FWIW, when a problem truly is weird, AI & vibe coding tends to not be able to solve it. Maybe you can use AI to help you spend more time working on the weird problems.

When I play sudoku with an app, I like to turn on auto-fill numbers, and auto-erase numbers, and highlighting of the current number. This is so that I can go directly to the crux of the puzzle and work on that. It helps me practice working on the hard part without having to slog through the stuff I know how to do, and generally speaking it helps me do harder puzzles than I was doing before. BTW, I’ve only found one good app so far that does this really well.
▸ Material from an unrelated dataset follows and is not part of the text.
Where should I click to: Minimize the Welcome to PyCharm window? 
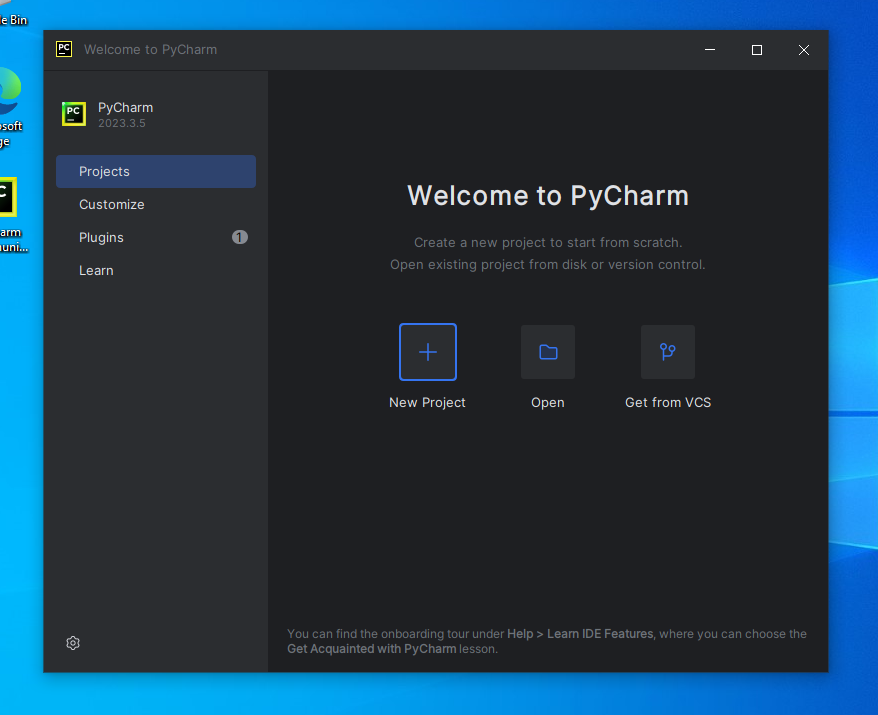[709, 50]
With AI it’s easier to see there are a lot of problems that I don’t know how to solve, but others do. The question is whether it’s wasteful to spend time independently solving that problem. Personally I think it’s good for me to do it, and bad for my employer (at least in the short term). But I can completely understand the desire for higher-ups to get rid of 90% of wheel re-invention, and I do think many programmers spend a lot of time doing exactly that; independently solving problems that have already been solved.

You touch on an aspect of AI-driven development that I don't think enough people realize: choosing to use AI isn't all or nothing.

The hard problems should be solved with our own brains, and it behooves us to take that route so we can not only benefit from the learnings, but assemble something novel so the business can differentiate itself better in the market.

For all the other tedium, AI seems perfectly acceptable to use.

Where the sticking point comes in is when CEOs, product teams, or engineering leadership put too much pressure on using AI for "everything", in that all solutions to a problem should be AI-first, even if it isn't appropriate—because velocity is too often prioritized over innovation.

> choosing to use AI isn't all or nothing.

That's how I have been using AI the entire time. I do not use Claude Code or Codex. I just use AI to ask questions instead of parsing the increasingly poor Google search results.

I just use the chat options in the web applications with manual copy/pasting back and forth if/when necessary. It's been wonderful because I feel quite productive, and I do not really have much of an AI dependency. I am still doing all of my work, but I can get a quicker answer to simple questions than parsing through a handful of outdated blogs and StackOverflow answers.

If I have learned one thing about programming computers in my career, it is that not all documentation (even official documentation) was created equally.